The supreme court dealt a blow to employee privacy rights this week, and grappled with the fallout of granting corporations personal privacy rights. At this rate corporations may soon have more of a right to personal privacy than, um persons. Which could prove a bit awkward. Or maybe not, as long as people dutifully remain cocooned in their haze of perpetual commercialized entertainment, consumer rat-race running, and second-shift working. That should prevent them from noticing or objecting to the relentless erosion of their rights.
And finally, a recipe for catnip crackers for your cat:
* 1 1/4 cups whole wheat flour
* 2 tablespoons dried catnip
* 1/2 cup plain yogurt
* 1 egg
* 1 tablespoon honey
* 3 tablespoons vegetable oil
Preheat oven to 350 degrees. In a bowl, mix together the flour and catnip, then stir in the yogurt, egg, honey, and vegetable oil. Roll out the dough on a floured surface and cut into small bite-sized pieces with a pizza cutter or small cookie cutters. We have a small dogbone-shaped cutter and a tiny duck-shaped cookie cutter we like to use. Place them on a greased cookie sheet and bake for 15 minutes or until they start to brown.
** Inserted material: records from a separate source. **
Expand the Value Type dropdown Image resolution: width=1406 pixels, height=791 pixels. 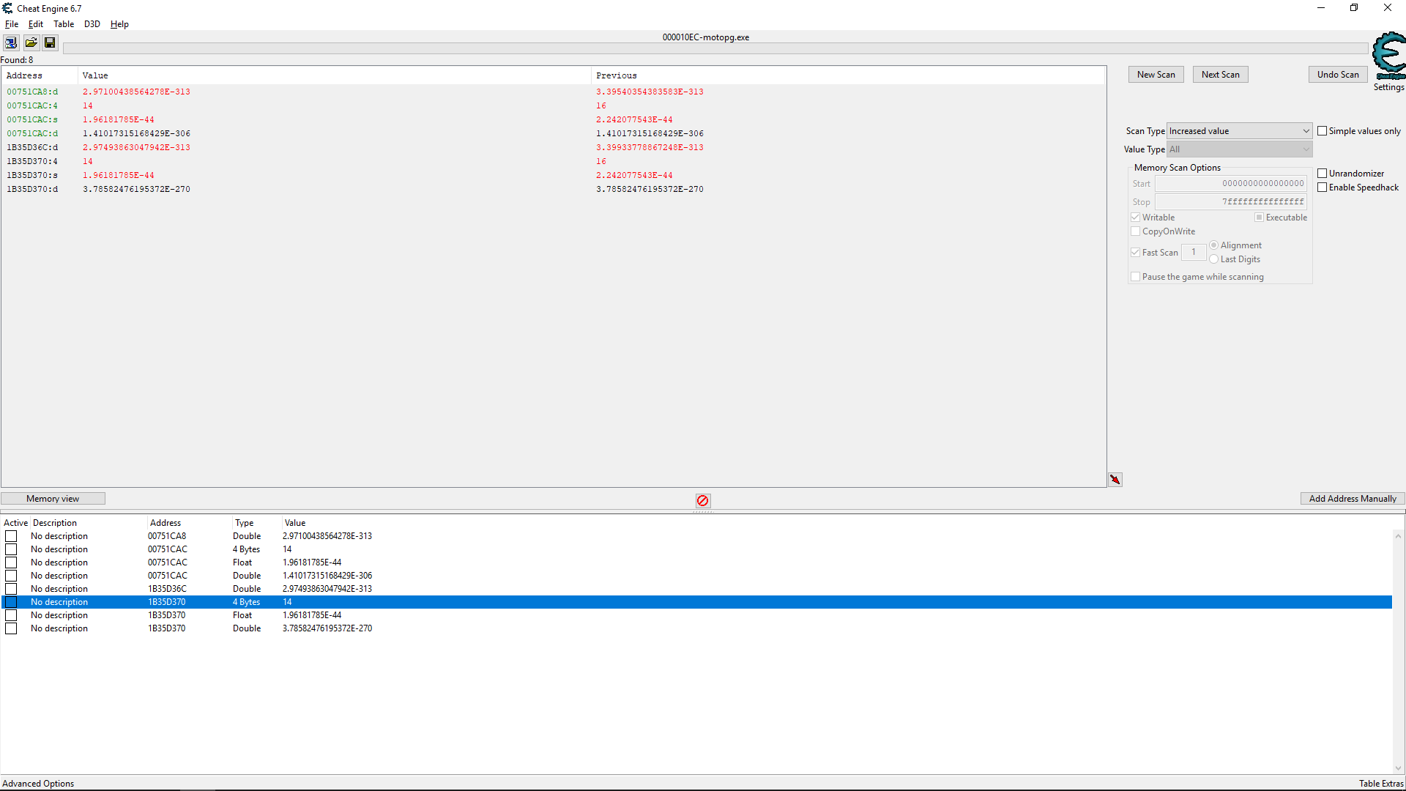click(x=1306, y=149)

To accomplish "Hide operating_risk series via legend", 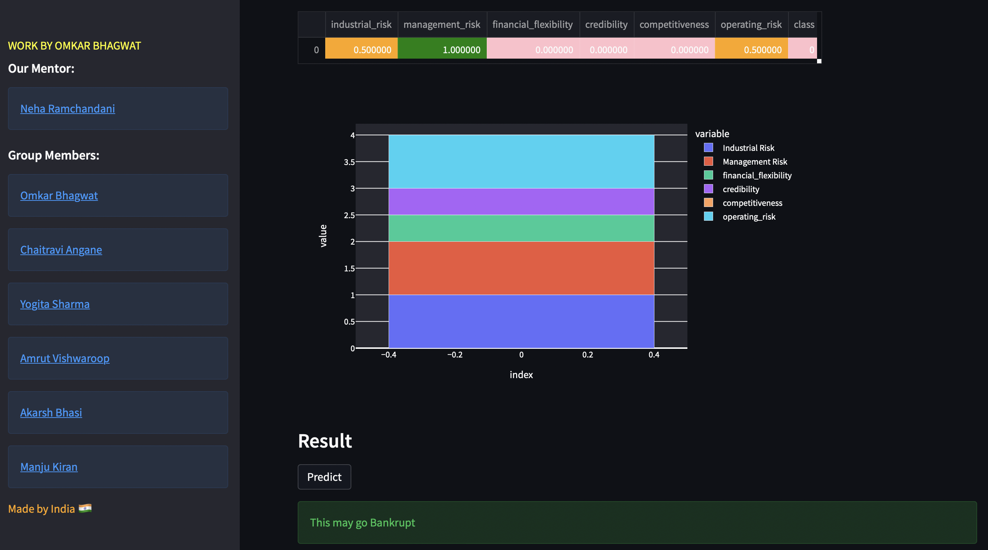I will (749, 217).

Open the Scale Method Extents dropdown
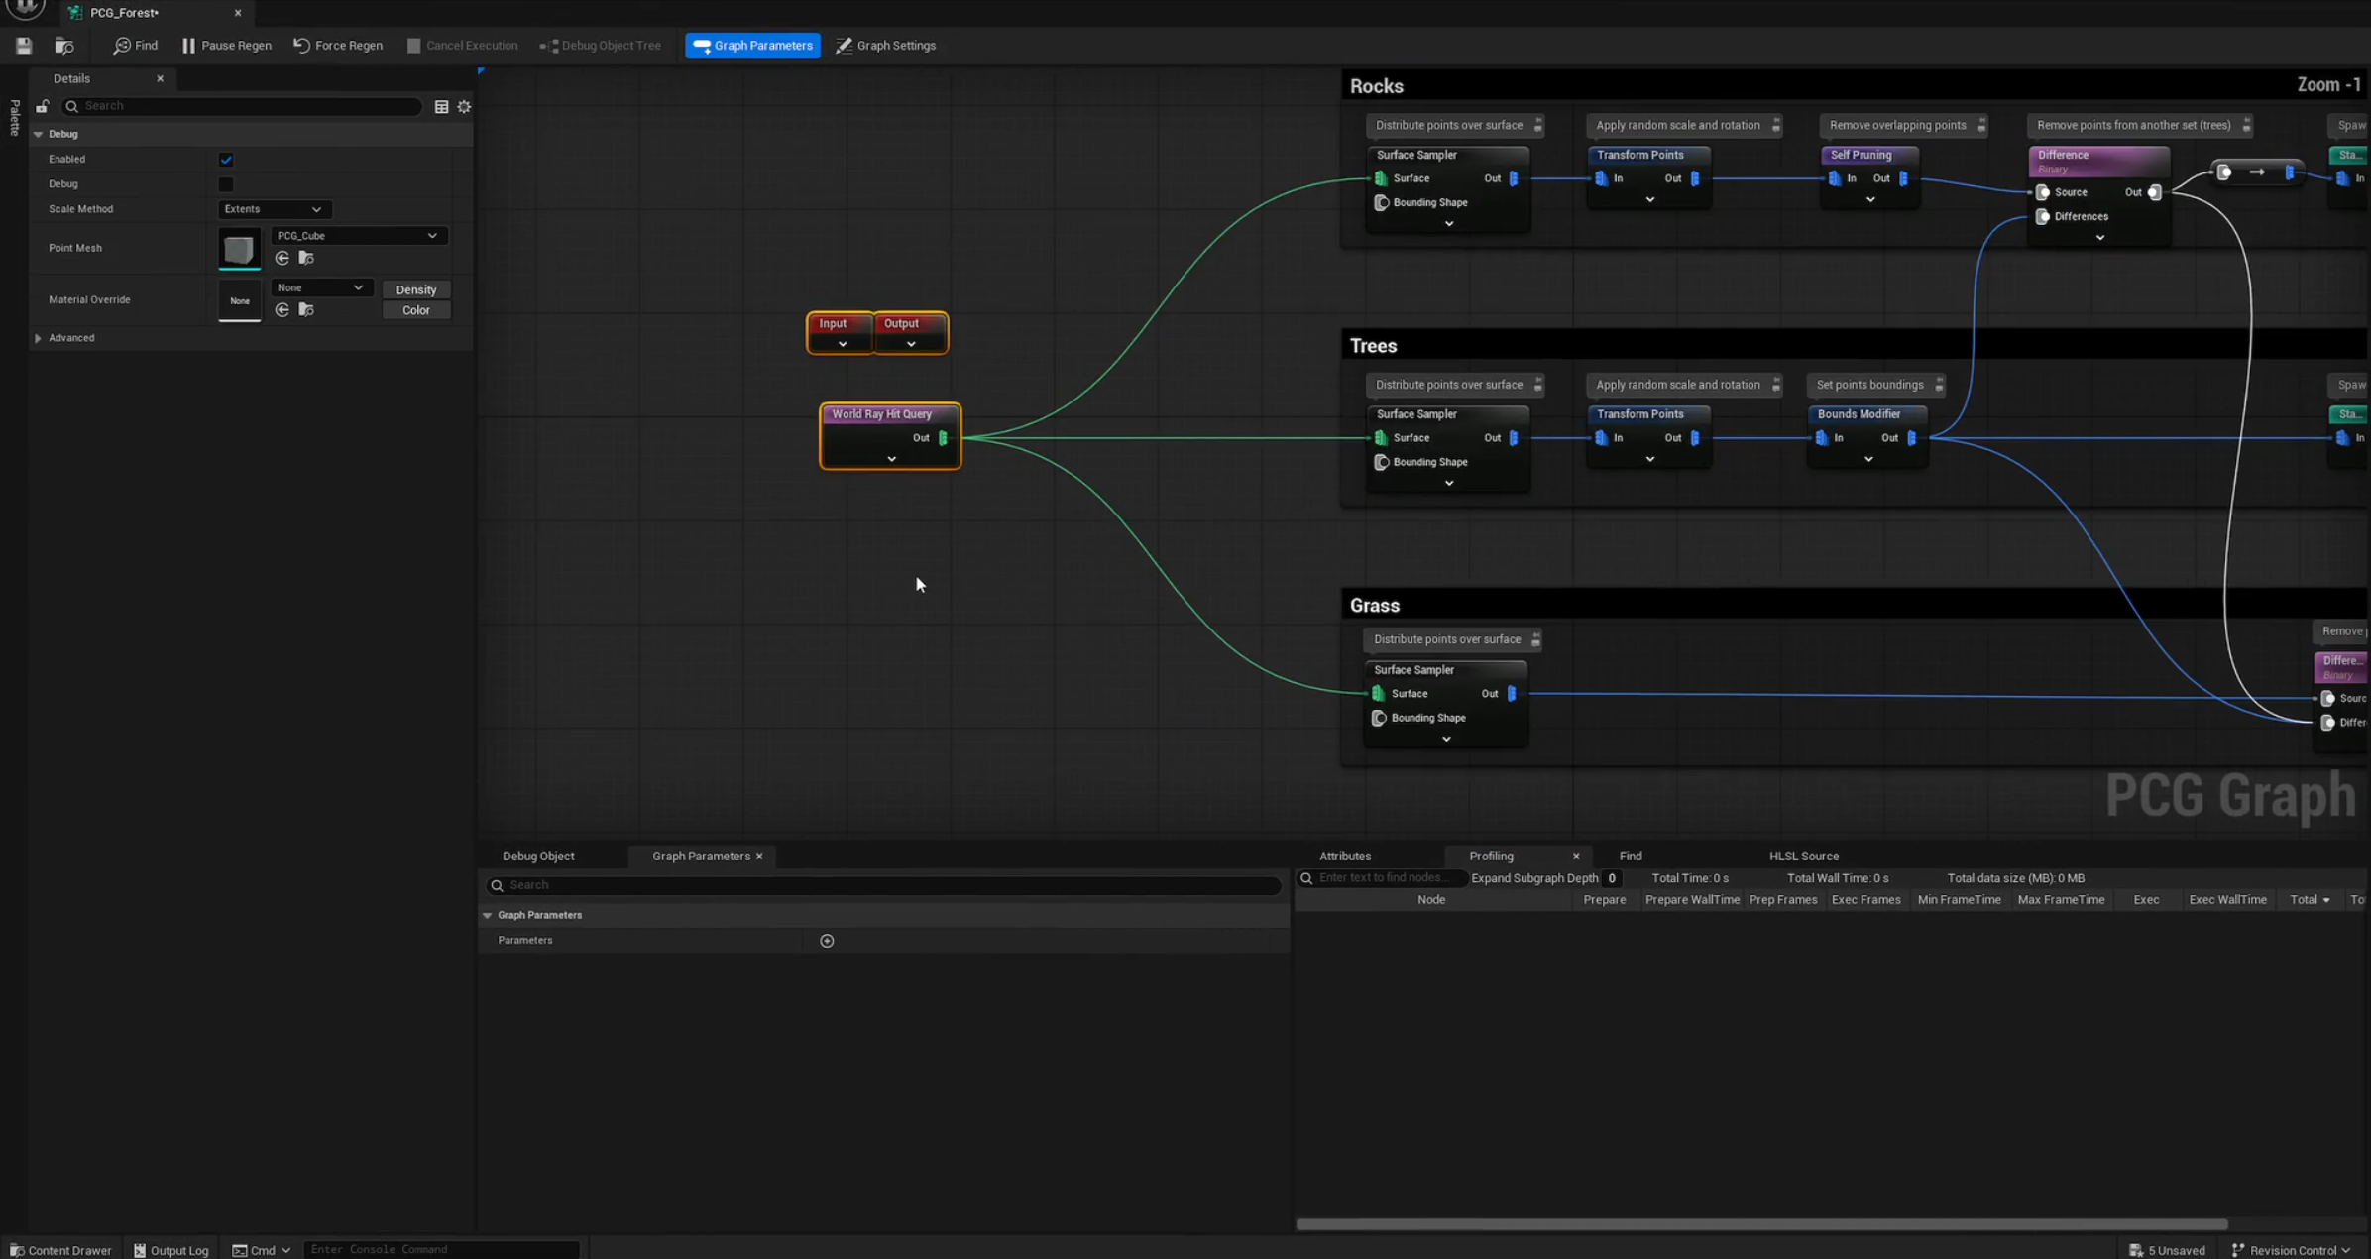point(274,209)
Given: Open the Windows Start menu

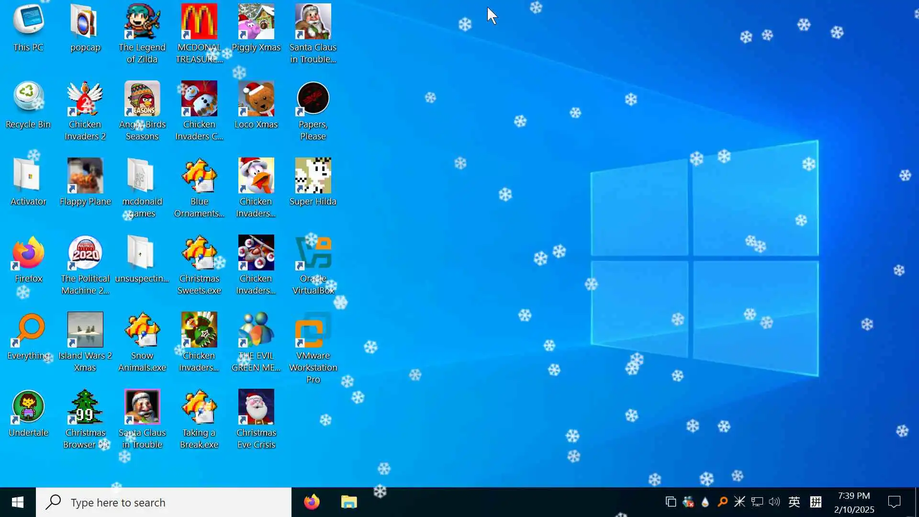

If you have small kids in your house like I do, store the cat crackers in a container on a high shelf to prevent the kids from feeding the cats too many. Believe me, most cats will eat as many of these as they're given, but should only be given a few at a time to avoid manic climbing-the-drapes-and-swinging-from-the-light-fixtures episodes followed by a sleeping-off-the-catnip-hangover-with-a-bit-of-a-tummyache episode.